The current air-quality regulatory frameworks worldwide, whether targeting criteria pollutants, limit values or environmental quality standards, have achieved substantial public health benefits in many regions. Since the implementation of air quality regulations globally, dramatic decreases in ambient concentrations of regulated pollutants have prevented an estimated 1.6 million premature deaths annually worldwide and substantially reduced the burden of respiratory and cardiovascular diseases77,78. Economic analyses indicate that every US dollar invested in air quality improvements yields US $30–90 in health and productivity benefits across developed economies79,80. Conservative estimates suggest that new regulatory approaches, such as the source-based model, could prevent an additional 200,000–400,000 premature deaths globally per year, representing up to US $1 trillion in additional economic benefits when scaled across major economies77,79. These achievements represent one of the most successful public health interventions in modern history. The framework presented here builds on this foundation rather than replacing it, seeking to address remaining knowledge gaps and enhance protection through more comprehensive approaches to air quality management.
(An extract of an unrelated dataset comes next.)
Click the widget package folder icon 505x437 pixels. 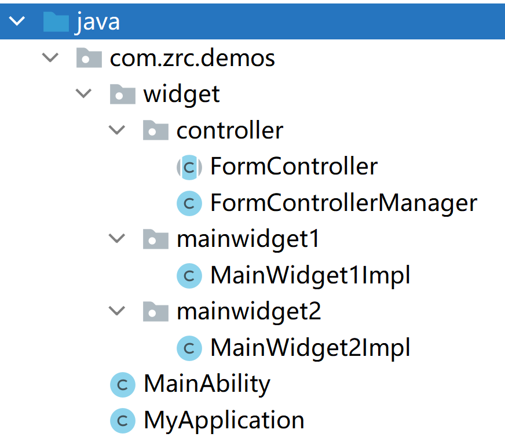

Regulatory frameworks that consider the combined impact of multiple pollutants could provide more comprehensive health protection than current single-pollutant standards27. Source-based regulation might focus on controlling pollution sources rather than individual pollutants, thereby capturing co-benefits across multiple harmful substances. This approach aligns more closely with the reality of pollution emissions and exposure patterns, potentially providing more efficient and effective health protection81,82. For example, regulations targeting traffic emissions and industrial processes would simultaneously reduce multiple pollutants associated with these sources28.
Risk assessment methodologies need to evolve to address the complexity of air pollution mixtures. More sophisticated risk assessment methods that can account for the combined impact of multiple pollutants would provide a more accurate picture of public health risks and guide more effective interventions83. For instance, new approach methodologies, including in vitro toxicity screening, computational modelling and system-level adverse outcome pathway frameworks, offer promising alternatives to traditional risk assessment by enabling rapid evaluation of complex mixtures and reducing reliance on animal testing.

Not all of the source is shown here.